Derivatives of 1-(2-naphthylmethyl)-1H-benzimidazole (CKP-22) protect from infection with SARS-CoV-2. (Α) Quantification (cBRET signal) of Spike-RBD/ACE2 (19–615) interaction in the presence of CKP-22 derivatives (CKP-25, CKP-27, CKP-40 and CKP-49, 25 μM final concentration) or the solvent DMSO. (Β) SARS-CoV-2 CPE in Vero E6 cells treated with the new compounds (12.5–25 μM final concentration) compared to the solvent DMSO. Τhe commercial SARS-CoV-2 inhibitor nirmatrelvir was used as a positive control. (C) SARS-CoV-2 load in the supernatant of infected Vero E6 cells treated with derivative compounds or the solvent DMSO. (D) TCID₅₀ of SARS-CoV-2 after treatment with compounds CKP-25, CKP-27, CKP-49 or the solvent DMSO. (E) Brightfield microscopy of SARS-CoV-2 infected Vero E6 cells treated with various varying concentrations (ranging from 0.01 to 25 μM) of compound CKP-25. (F) Concentration-dependent effect of compound CKP-25 inhibition in SARS-CoV-2 CPE (IC₅₀ = 3.5 ± 0.5 μΜ).
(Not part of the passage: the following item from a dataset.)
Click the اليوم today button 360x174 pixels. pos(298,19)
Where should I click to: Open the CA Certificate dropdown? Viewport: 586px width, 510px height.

Treatment with DMSO was arbitrarily set to 100%. Data in bar graphs are shown as mean ± SD (*p-value < 0.05, **p-value < 0.0.01). (G) Docking solution of compound CKP-25 shown as white colored sticks residing in region A of the RBD domain.

Figure 12

(A) Enzyme (catalytic) activity of the CYP1A2, CYP2A6, CYP2B6, CYP2C9, CYP2C19, CYP2D6, and CYP3A4 isoenzymes upon the administration of CKP-25 at 1 μΜ (60 min). RFU, relative fluorescence units. Reaction Not Disturbed, reaction without test-compound. (B) CYP450 (%) inhibition of CYP1A2, CYP2A6, CYP2B6, CYP2C9, CYP2C19, CYP2D6, and CYP3A4 isoenzymes upon the administration of CKP-25 at 1 μM (60 min). (C) CYP450 (%) metabolic activity of CYP1A2, CYP2A6, CYP2B6, CYP2C9, CYP2C19, CYP2D6, and CYP3A4 isoenzymes upon the administration of CKP-25 at 1 μM (60 min).